Many of the waterbirds that fed in Poole Harbour flew out to sea each evening to roost, returning in the early morning. We sometimes cycled to the harbour mouth in the morning or evening to count them. Habits change and birds no longer make that little migration.
In spring and summer our attention turned to the cliff birds. The best place to watch these was Durlston, immediately south of Swanage, near my primary school, Hillcrest. There, on school walks, I first saw guillemots. Later, independent, we'd cycle there of an evening and, following the clifftop, cross a low wall onto The Point, a clifftop projection giving a good view of the largest Guillemot ledge in Purbeck and of kittiwakes and razorbills. We could see puffins flying to their chosen crevices, always hoped to see one land at a burrow on the grassy slopes as in illustrations. They never did; perhaps rats had discouraged them from such accessible places. Curious fulmars would glide silently past then, returning, take a closer view of us. Adult walkers, politely ignored, looked down from the path to warn that our perch was dangerous. It was. Having served our purpose, The Point fell and survives only as large rocks in the sea below.

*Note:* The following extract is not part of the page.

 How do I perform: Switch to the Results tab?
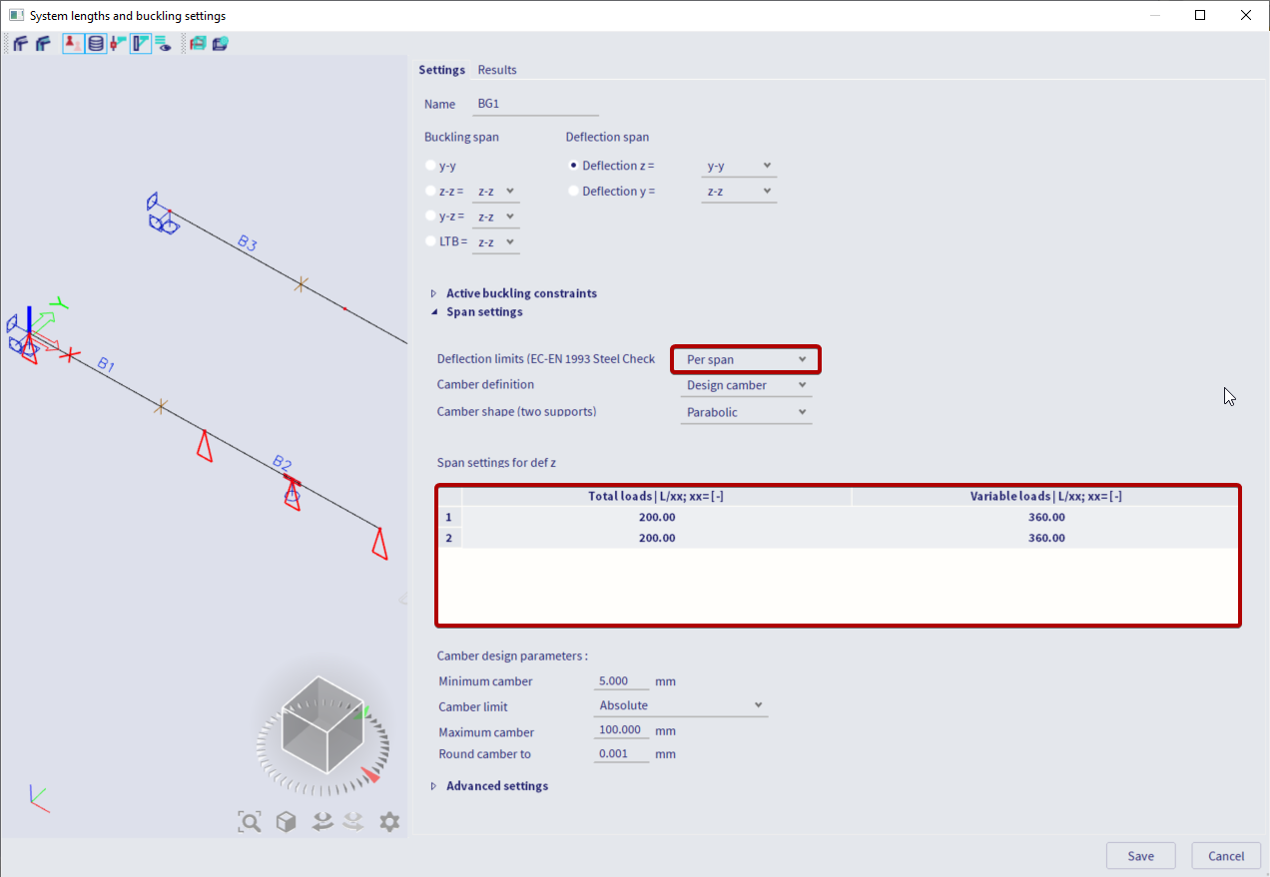(x=496, y=70)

In early 1957 oiled birds were turning up at Chapmans Pool. I cycled there to meet Trev and Macky, coming home with an oiled guillemot in the front of my jacket. After that Trev, Macky (who lived halfway to Langton) and I generally spent weekends together. Trev was keen on peregrines. I liked the auks. Our rivals were egg-collecting boys with their ropes. We needed no ropes since our climbs were to find the best viewpoint not to reach precarious nests. At a few easily accessible-sites we could return the gaze of a sitting puffin. Eggs were a temptation, especially guillemots', large and tapering, varying greatly in colour but usually a wonderful green. A compensation for being summoned to the headmaster's office was the confiscated one standing on his windowsill. I took Herring gulls' eggs to eat, which seemed fair since they ate other birds' eggs and young.
The master egg-collector in Purbeck was Raymond Newman, later landlord of The Square and Compass. He could reach anything, taking full clutches of peregrines' and ravens' eggs as well as those of seabirds and all manner of land birds. No one could deny his reputation as a daring climber. Later, after his climbing days were over, when I became a regular at 'The Square', we discussed his forays and he sent me upstairs with his young son, Charlie (now the pub's owner) to see his collection. In return, I gave him a poor photograph, taken from the shelter of bushes, showing him climbing to a sparrowhawk's nest.
With time, although the interest in all birds remained, extending to cover Indian species, my focus was on auks – guillemots, razorbills and puffins. There was one stretch of cliff, a sample of the whole, where I watched them. It had no puffins – by then their extinction was well advanced – but there was one ledge with some 20 guillemots and a single razorbill site. Now there are three guillemot ledges, a fourth developing, and the razorbills increase. The peregrines weren't wiped out by egg-collecting: it was insecticide – dealdrin – which saw to them. When it was banned they soon revived. Meanwhile, oil spillage at sea (today replaced less generously by palmoline swilled out from tankers) did far more damage to seabirds than egg-collecting ever could.